Self‑control is a proven predictor of later success: children who delayed gratification in Walter Mischel’s famous “Marshmallow Test” exhibited higher academic achievement, better social skills, and healthier lifestyles decades later. Structured self‑regulation expands our choices by automating essential tasks and preserving mental bandwidth for creativity and decision‑making.
“Ok, sounds cool”, – you think. “What should I do to try it?”
It’s not an easy thing to incorporate into your life and most likely can’t be done at a finger’s snap. It will require a lot of work and willpower, which is a limited resource that is drained by each effort. Good news is that willpower can be renewed through rest, adequate sleep and small self‑control exercises – very much like a muscle!

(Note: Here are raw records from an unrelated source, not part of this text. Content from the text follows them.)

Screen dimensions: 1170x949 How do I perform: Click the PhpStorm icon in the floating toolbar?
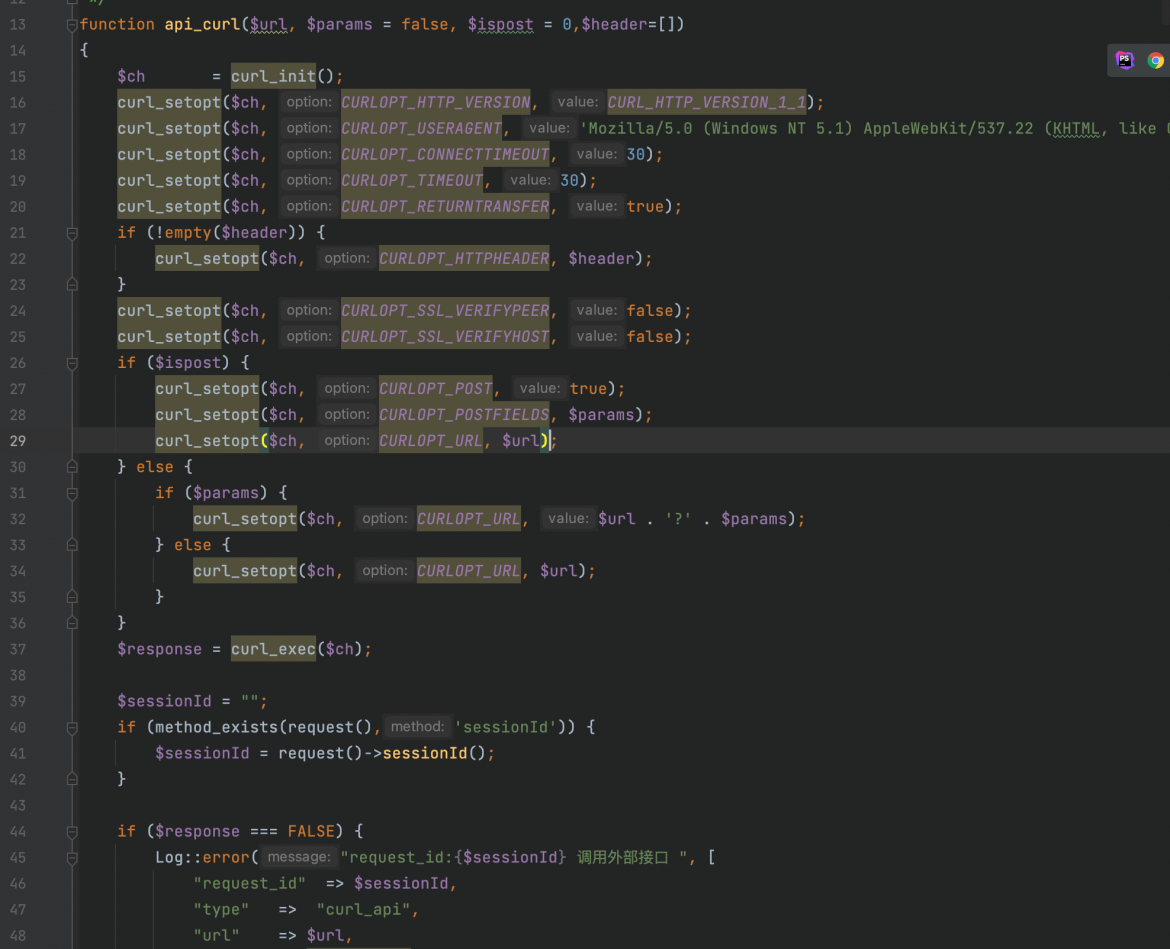pyautogui.click(x=1125, y=60)
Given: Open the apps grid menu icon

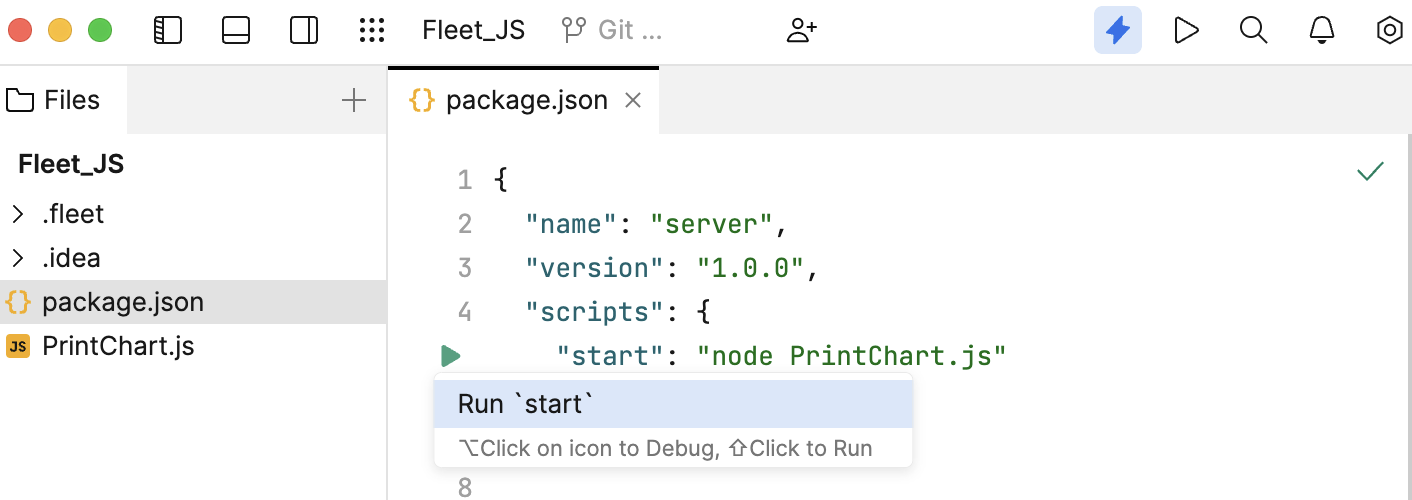Looking at the screenshot, I should tap(372, 30).
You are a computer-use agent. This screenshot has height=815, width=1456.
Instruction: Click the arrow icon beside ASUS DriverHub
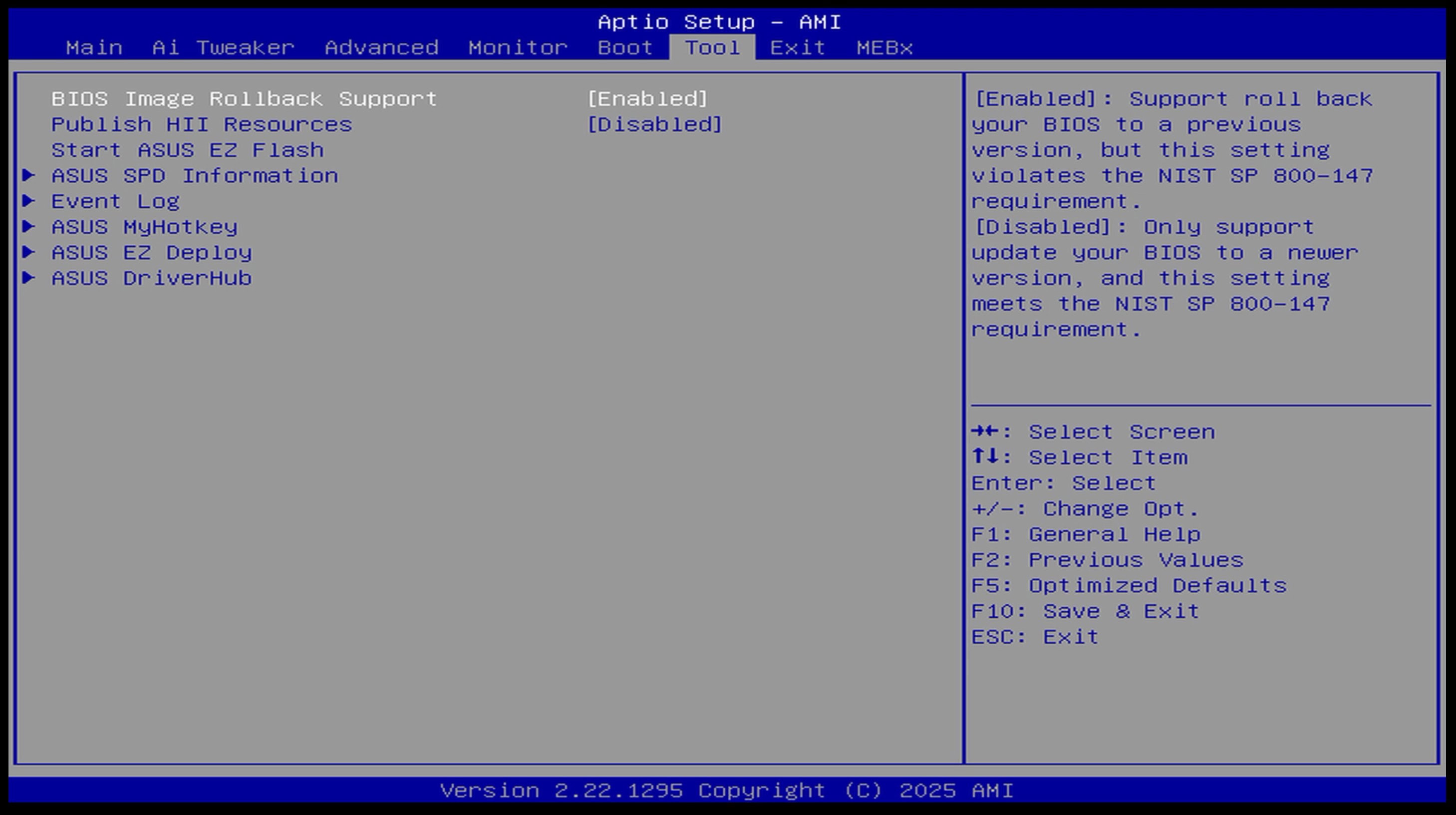(x=28, y=278)
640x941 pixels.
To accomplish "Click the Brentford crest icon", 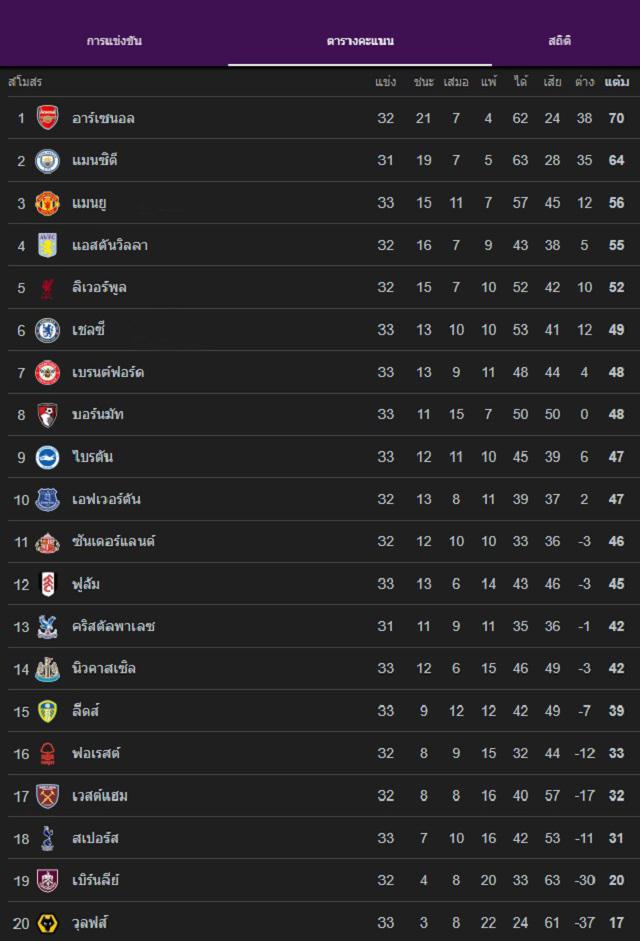I will [x=47, y=372].
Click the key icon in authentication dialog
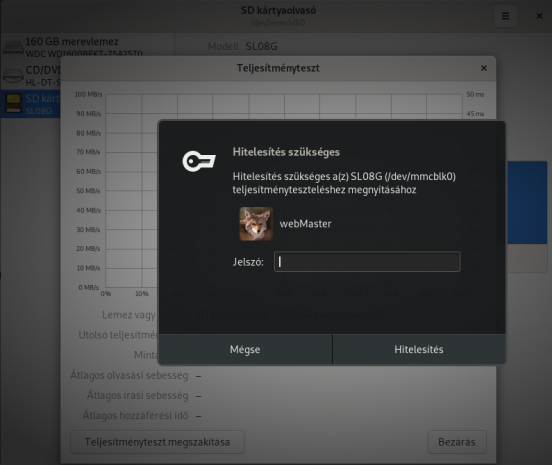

Moreover, there are some fancy scientific “cheats”, like habit‑stacking – the practice of piggybacking a new habit onto an established one – that magnifies small wins into lasting change, and helps you shape your life more easily. It’s only a matter of choosing to do so (easier said than done!)
To make the choice easier, consider this: you will get your dopamine dose from either hitting the gym or eating a donut, and you will pay for both. But! For gym, you pay upfront (no pain – no gain) and enjoy the result that lasts for a longer time, while for the donut, you pay later (I get pimples and belly fat, your case might be different) and deal with the “aftermath” for a longer time. You make a choice between short‑term pleasure vs. long‑term fulfillment.
Our brain is wired to seek instant gratification. It rewards quick wins with dopamine spikes. Discipline hacks that system, as all those checkboxes and smaller tasks that fill your day and back up your long-term goal serve as momentary satisfaction check-points that keep the dopamine flowing and reinforce the habit.
Now, enough talk. What can we actually do to start building this into our lives, without losing our minds in the process? Here I share a few hacks that were tested by yours truly and proved to be working to increase chances for good habits to stick:
🎯 Define the “Why”
Write down exactly why this block exists. No vague “it’s good for me.” Get clear: “I’m practicing guitar to finish that damn original track I keep putting off.”
🐢 Start Micro
If 60 minutes feels impossible, do 5. You’ll usually do 20 anyway. That’s how brains work.
✅ Progress Over Perfection
Missed a day? Learn. Tweak. Move on. Guilt is not a productivity tool.
🔒 Precommitment
Make the right decision before your future self has a chance to screw it up. Pack your gym bag the night before, set a focus timer on your phone in advance, etc.
🧹 Environment Engineering
Design your surroundings so the right action becomes the obvious one. Declutter your workspace, mute less important notifications, put the donut somewhere far, far away.
📅 Weekly Review
Treat your Sunday review like a meeting with your future self. What worked and what did not? Do your current routines align with your goals? Reflect and adjust.
Discipline isn’t punishment. It’s a permission to build the life you actually want, instead of reacting to the one that’s handed to you.
So go ahead. Plan your “formal spare time.”
The joke will fade, but the impact won’t.